Fix race condition when reading from discovery by fabian-heib · Pull Request #113 · dell/gobrick

fabian-heib · 2025-08-05T11:56:36Z

Description

Fix race condition when reading from discovery. Will also be sending this to the Dell service request we have.

The race condition locks the thread in the discovery mode, meaning it will be there forever until the pod/binary that runs this is restarted. This in CSI case will also block further request since there is a lock on the request itself to not run concurrently.

In our case it resulted in that some volumes would never mount. This was a example on how to solve it, I might not have enough experience in this codebase to know if this is a acceptable solution.

Checklist:

I have performed a self-review of my own code to ensure there are no formatting, vetting, linting, or security issues
I have verified that new and existing unit tests pass locally with my changes
I have not allowed coverage numbers to degenerate
I have maintained at least 90% code coverage
I have commented on my code, particularly in hard-to-understand areas
I have made corresponding changes to the documentation
I have added tests that prove my fix is effective or that my feature works
[x} Backward compatibility is not broken

How Has This Been Tested?

Running it locally with
go test ./... -timeout 10m -race -run ^TestNVME_Connector_ConnectVolume$ -count=100

Without the test i have added i was unable to prove that it ever happens.

AkshaySainiDell · 2025-08-06T12:36:09Z

@fabian-heib Thanks for raising this issue and proposing a fix — the timeout approach seems like a reasonable safeguard against indefinite blocking.

Could you share a bit more context around the problem you encountered?

Was the channel consistently not returning a value, or was it an intermittent issue?
Did it occur under specific conditions (e.g., certain workloads, cluster states, or timing)?
How did you determine that the discovery thread was stuck and that it was causing volume mounts to fail?

Understanding the exact scenario will help us assess whether the timeout is the most appropriate long-term solution, or if a more context-aware mechanism might be better.

For reference, the discoverDevice method is responsible for writing to the channel. Even if no matching device is found, it still sends an empty result after two attempts — so the channel should always be written to unless something unexpected happens.

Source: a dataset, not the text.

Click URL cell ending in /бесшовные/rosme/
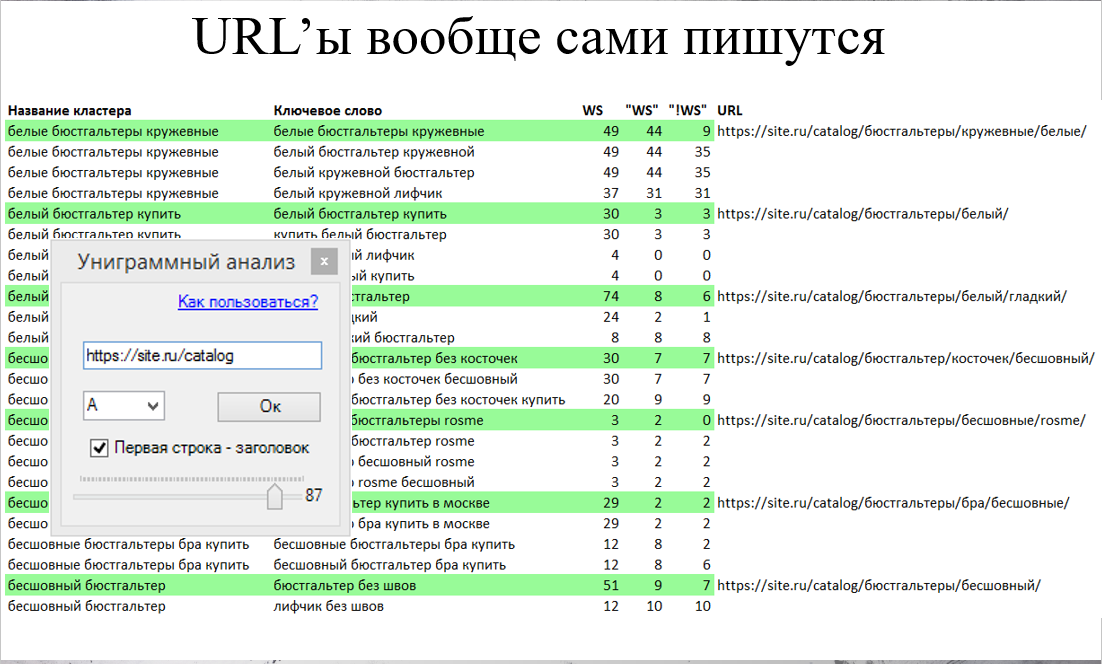(901, 420)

Appreciate your work on this!

fabian-heib · 2025-08-06T13:44:54Z

Was the channel consistently not returning a value, or was it an intermittent issue?

This was a intermittent issue, this can occur when the scheduled cpu does a lot of context switches and/or other work that could park the current goroutine.

Did it occur under specific conditions (e.g., certain workloads, cluster states, or timing)?

Timing, MCP (MachineConfigPool) trigger a drain and reboot, the moment the node went up and was ready to take workload again it got assigned volumes but the nvme wasn't attached yet.

How did you determine that the discovery thread was stuck and that it was causing volume mounts to fail?

Found in the logs that the same log happend when it stopped and it was that discovery goroutines are still running, tried to stress test the host and continue troubleshooting a bit until we notice a restart of the driver sovled it. Found source code and started digging.

For reference, the discoverDevice method is responsible for writing to the channel. Even if no matching device is found, it still sends an empty result after two attempts — so the channel should always be written to unless something unexpected happens.

This is true but it does it only once and not twice like the code suggest. If this log ever happens and the disk is not attached it will go back to the begging of the loop waiting forever for the channel to return data, that will never happen since it already return it once. I would suggest rewriting this part since it's confusing of having a async discovery only run once but the listing side handles more than one item in the channel, also the listing side is waiting on the async call? I don't see the reason for that, it just add complexity to something that could be simpler.

The are alot of fixes for this kind of concurrency issue.
Instead of defering the waitgroup it could have been placed just above the result being sent into the channel

Currently don't have access to the support ticket number but there is more info in there and logs.

AkshaySainiDell · 2025-08-07T09:21:09Z

Thanks for the detailed response — that really helps connect the dots.

I was thinking we might be able to align the behavior more closely with the context timeout already used in connectMultipathDevice. Instead of a fixed timeout like 10 seconds. That way, we still avoid hanging, but we also keep everything tied to the parent context’s lifecycle.

Also, just curious — were you able to test this change under the same conditions where the issue occurred ? Would be helpful to know if it consistently prevents the hang and lets volume mounts continue smoothly.

fabian-heib · 2025-08-07T10:48:28Z

Thanks for the detailed response — that really helps connect the dots.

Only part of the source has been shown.